Swine Flu '76, Complete With Alarming PSA

Vaccine proved far deadlier than the outbreak it was meant to contain

Thirty-three years ago, U.S. health officials launched a massive effort to fend off a swine flu outbreak by encouraging -- and some would say scaring – every person into getting a vaccine.

But there were a few glitches.  The swine flu epidemic never materialized and the vaccine itself was found to have harmful side-effects.

There are some serious lessons to be learned from the swine flu outbreak of 1976 and some very clear parallels to our current swine flu concerns. But that doesn’t make the government’s '76 public service announcements any less funny -- or scary. 

The 1976 swine flu affair is sometimes called a fiasco, as the government undertook an unprecedented effort to stop the virus by creating and manufacturing a vaccine to head off an epidemic that never came about.
 


It all began in February of that year, when a few cases of severe swine flu broke out among young military recruits in Fort Dix, N.J., killing one soldier.

Feds feared a massive outbreak and launched the vaccination campaign.
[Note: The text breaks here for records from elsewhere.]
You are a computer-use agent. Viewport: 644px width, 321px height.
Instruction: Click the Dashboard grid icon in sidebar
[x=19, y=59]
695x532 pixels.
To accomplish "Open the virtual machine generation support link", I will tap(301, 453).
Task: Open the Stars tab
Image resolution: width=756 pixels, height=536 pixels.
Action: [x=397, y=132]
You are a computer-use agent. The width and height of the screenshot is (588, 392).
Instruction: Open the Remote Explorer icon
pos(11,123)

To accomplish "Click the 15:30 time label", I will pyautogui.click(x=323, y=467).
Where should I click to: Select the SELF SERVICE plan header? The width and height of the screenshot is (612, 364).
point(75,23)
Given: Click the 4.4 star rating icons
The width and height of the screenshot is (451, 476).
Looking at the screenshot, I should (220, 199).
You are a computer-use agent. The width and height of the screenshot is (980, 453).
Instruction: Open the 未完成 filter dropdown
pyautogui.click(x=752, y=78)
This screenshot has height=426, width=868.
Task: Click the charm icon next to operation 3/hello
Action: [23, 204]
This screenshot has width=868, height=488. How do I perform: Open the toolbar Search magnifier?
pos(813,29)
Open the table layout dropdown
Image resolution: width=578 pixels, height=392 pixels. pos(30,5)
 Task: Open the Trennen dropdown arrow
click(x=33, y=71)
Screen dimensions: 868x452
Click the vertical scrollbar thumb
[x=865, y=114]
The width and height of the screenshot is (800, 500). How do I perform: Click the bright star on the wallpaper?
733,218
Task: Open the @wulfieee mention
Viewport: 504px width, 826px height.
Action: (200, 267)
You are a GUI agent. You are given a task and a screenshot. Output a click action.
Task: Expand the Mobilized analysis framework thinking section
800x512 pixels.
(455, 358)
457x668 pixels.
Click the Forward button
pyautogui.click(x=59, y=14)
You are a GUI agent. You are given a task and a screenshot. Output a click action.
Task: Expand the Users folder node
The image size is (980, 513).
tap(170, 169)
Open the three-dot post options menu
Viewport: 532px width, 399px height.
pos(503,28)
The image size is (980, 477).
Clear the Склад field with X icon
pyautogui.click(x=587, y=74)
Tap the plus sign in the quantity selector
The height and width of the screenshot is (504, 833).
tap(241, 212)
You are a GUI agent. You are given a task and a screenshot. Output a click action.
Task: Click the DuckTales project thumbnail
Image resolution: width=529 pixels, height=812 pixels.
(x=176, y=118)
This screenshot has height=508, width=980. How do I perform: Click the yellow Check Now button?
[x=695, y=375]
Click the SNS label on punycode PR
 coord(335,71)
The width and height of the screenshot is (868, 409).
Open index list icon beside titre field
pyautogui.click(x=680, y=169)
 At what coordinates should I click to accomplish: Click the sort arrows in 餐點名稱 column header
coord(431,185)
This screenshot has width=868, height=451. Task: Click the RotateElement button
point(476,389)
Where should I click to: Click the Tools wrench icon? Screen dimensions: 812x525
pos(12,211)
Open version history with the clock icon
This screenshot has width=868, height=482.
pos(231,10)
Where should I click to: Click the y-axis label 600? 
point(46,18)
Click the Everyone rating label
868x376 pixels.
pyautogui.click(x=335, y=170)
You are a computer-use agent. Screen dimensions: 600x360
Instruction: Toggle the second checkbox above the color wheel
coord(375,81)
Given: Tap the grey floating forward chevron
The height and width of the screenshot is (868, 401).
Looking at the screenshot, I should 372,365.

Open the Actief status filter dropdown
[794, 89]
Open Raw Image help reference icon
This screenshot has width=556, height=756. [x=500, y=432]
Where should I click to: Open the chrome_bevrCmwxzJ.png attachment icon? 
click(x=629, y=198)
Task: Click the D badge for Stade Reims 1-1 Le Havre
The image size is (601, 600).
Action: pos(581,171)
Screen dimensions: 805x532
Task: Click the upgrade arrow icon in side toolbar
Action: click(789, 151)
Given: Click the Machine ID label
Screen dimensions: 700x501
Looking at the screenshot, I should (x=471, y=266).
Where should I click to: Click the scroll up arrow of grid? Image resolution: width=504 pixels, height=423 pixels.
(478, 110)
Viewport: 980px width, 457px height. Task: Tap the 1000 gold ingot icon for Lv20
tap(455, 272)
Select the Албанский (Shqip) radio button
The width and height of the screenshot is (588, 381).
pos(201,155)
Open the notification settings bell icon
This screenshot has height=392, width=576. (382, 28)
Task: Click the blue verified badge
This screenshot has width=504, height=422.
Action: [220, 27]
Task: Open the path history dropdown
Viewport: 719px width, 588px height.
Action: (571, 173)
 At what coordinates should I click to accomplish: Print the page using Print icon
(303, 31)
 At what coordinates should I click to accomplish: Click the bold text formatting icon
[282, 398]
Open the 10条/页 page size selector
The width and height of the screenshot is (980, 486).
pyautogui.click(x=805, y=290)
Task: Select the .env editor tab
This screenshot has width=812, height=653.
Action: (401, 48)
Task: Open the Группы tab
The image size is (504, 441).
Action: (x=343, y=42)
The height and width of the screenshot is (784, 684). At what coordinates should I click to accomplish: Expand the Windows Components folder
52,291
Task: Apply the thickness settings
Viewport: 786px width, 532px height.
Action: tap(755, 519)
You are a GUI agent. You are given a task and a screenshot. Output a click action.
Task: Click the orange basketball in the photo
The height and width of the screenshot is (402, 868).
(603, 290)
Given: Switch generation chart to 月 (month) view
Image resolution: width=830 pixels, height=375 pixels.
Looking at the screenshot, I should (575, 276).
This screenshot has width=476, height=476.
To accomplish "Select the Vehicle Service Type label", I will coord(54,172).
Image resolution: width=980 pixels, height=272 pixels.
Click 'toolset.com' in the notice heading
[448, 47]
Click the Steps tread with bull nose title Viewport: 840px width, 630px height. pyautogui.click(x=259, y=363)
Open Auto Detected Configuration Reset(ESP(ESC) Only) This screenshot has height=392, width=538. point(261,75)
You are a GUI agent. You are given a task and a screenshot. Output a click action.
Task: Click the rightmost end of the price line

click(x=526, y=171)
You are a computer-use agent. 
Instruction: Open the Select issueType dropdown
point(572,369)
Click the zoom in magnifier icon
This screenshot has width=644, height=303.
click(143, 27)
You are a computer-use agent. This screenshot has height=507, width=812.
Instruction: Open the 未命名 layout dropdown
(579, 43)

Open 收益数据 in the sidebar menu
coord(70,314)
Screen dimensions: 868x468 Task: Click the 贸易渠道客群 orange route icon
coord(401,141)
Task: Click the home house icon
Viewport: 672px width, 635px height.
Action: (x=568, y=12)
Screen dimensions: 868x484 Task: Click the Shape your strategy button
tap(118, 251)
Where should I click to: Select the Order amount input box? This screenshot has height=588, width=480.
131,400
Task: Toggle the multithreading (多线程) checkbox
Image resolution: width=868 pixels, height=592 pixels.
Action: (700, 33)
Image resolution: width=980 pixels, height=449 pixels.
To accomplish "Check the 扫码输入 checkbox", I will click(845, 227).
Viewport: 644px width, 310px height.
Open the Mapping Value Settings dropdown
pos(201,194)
With the help of those PSAs, The Centers for Disease Control and Prevention achieved unprecedented vaccination numbers and immunized more than 40 million people between October and December.

But in the end, the shot was linked to 500 cases of a paralyzing nerve disease and also linked to 25 deaths. The swine flu killed just one of the 230 people it infected. The head of the CDC at the time was forced to resign over the debacle.

Much of the fear in 1976 came from the belief that the flu pandemic of 1918 that killed as many as 50 million people worldwide was swine flu. It is now known to have been from an avian strain.

Currently, lawmakers are walking a fine line between action and restraint. As of now, there are no plans for any scary PSAs.